Hotel Castello di Fonterutoli

An ancient wine estate in the Chianti Classico with rooms scattered throughout the medieval hamlets

In the heart of Tuscany’s Chianti Classico region, at the top of a rise along the road from Castellina to Siena, is the village that has been home to the Mazzei marquises since 1435.

The forgotten U.S. founding father from Tuscany
Just down the main street, across from the enoteca (wine bar) that serves the estate’s fine wines, is a shop window displaying something seemingly quite odd: an enlarged copy of a 40¢ U.S. postage stamp.

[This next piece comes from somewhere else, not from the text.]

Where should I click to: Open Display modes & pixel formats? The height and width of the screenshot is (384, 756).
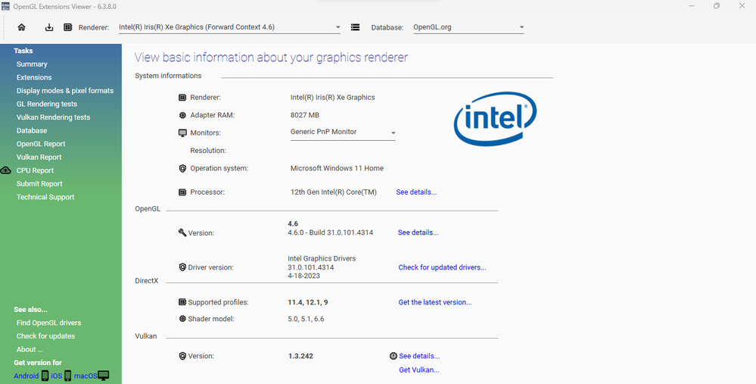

It says “Philip Mazzei, Patriot Remembered” and honors family ancestor Filippo Mazzei, one of the unsung fathers of the United States

In 1773, the Tuscan doctor and merchant decided to bring viticulture to Virginia. He moved to a farm just south of that owned by one Thomas Jefferson, and soon became a fervent supporter of the American revolutionary movement.

In a series of firebrand letters published in The Virginia Gazette (translated from the Italian by his multitalented neighbor Thomas Jefferson), wrote that “All men are, by nature, equally free and independent”—a sentiment later paraphrased by Jefferson in the Declaration of Independence.

Filippo’s adventures continued in Poland, Russia, and France, but most of the Mazzei clan was happy to remain in Tuscany, tending their 289 acres of vineyards as they have for 24 generations.
Fonterutoli is a wonderful example of the kind of old, centralized aristocratic agricultural estate that has vanished from much of Italy, preserved largely because the Mazzei still own, operate, and inhabit it.

Of course, these days it no longer take a village of peasants to run even a large farm, so the Mazzei have converted several of the old houses into rental apartments and B&B rooms and installed a swimming pool with vineyard views.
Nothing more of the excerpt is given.